EPA has no time to waste complying with the American Chemistry Council’s baseless requests to question its own science. It also must not replace the IRIS value with the recently produced Texas Commission on Environmental Quality risk value which is 3,500 times weaker than the IRIS value and greatly underestimates cancer risks, especially to vulnerable populations including women and children. Further, the TCEQ assessment relies on a key study that EPA chose not to include in its evaluation of the best available science because the data “were not of sufficient quality” and other recent studies considered in the TCEQ’s assessment were funded by the American Chemistry Council, which has a clear, vested interest in ethylene oxide production and regulation.
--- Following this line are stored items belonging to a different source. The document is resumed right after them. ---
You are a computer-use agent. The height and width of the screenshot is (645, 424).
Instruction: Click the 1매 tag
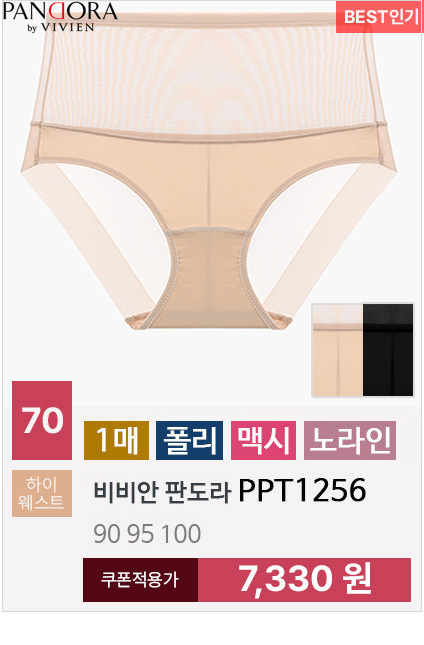tap(116, 440)
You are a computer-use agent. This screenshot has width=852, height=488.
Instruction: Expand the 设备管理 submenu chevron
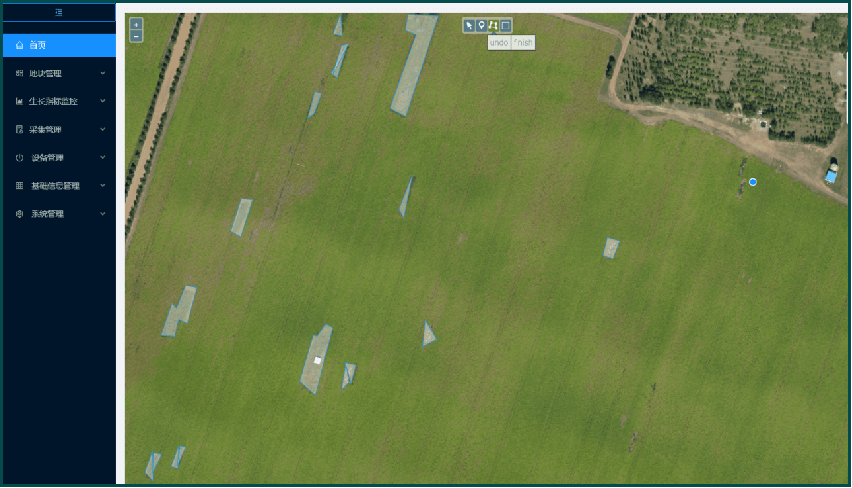(x=103, y=157)
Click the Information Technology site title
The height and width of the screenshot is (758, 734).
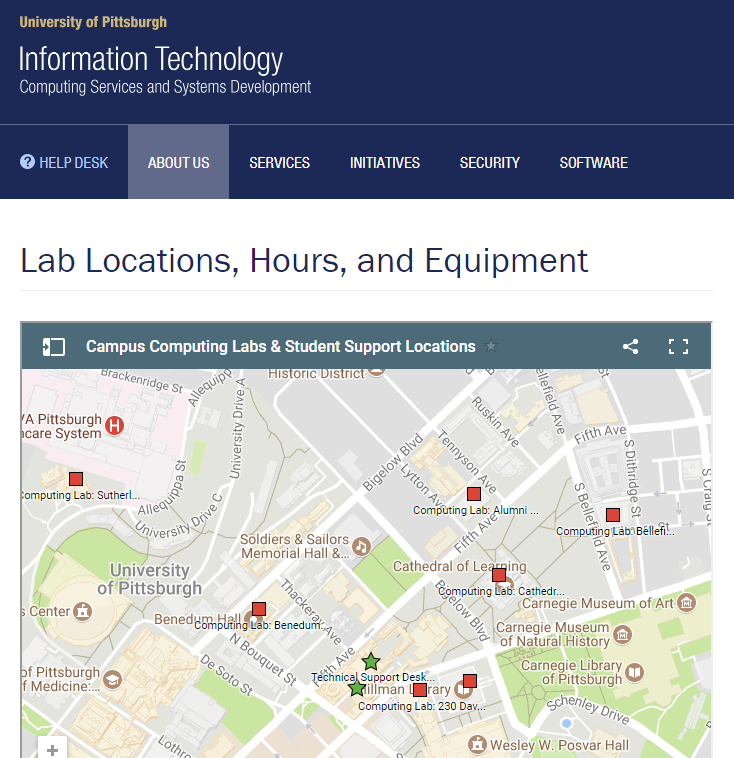click(x=151, y=59)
The threat of cancer from ethylene oxide is real and present in so many communities across the country, and despite the known risks, EPA is failing to protect many exposed communities of color and low-income communities. In places like St. Charles, Louisiana right in the backyard of the largest ethylene oxide emitter in United States, exposure to ethylene oxide is just one toxin in a chemical cocktail of industrial exposures that the community faces. In Lake County, Illinois, residents face contamination from two nearby plants and EPA has failed to conduct fenceline air monitoring to understand the exposure and risks to the community. Areas like St. Charles, LA and Lake County, IL rely on the EPA to use its own rigorous assessments of the science to set health-protective limits. The EPA should heed the call of communities asking to be heard in an accessible location and incorporate their concerns into actions taken on ethylene oxide.
In order for the EPA to meet its mission to protect human health and the environment, it must rely on IRIS for its evaluations of the best available science and issue standards that best protect communities exposed to the highest emissions and associated health risks. Thank you.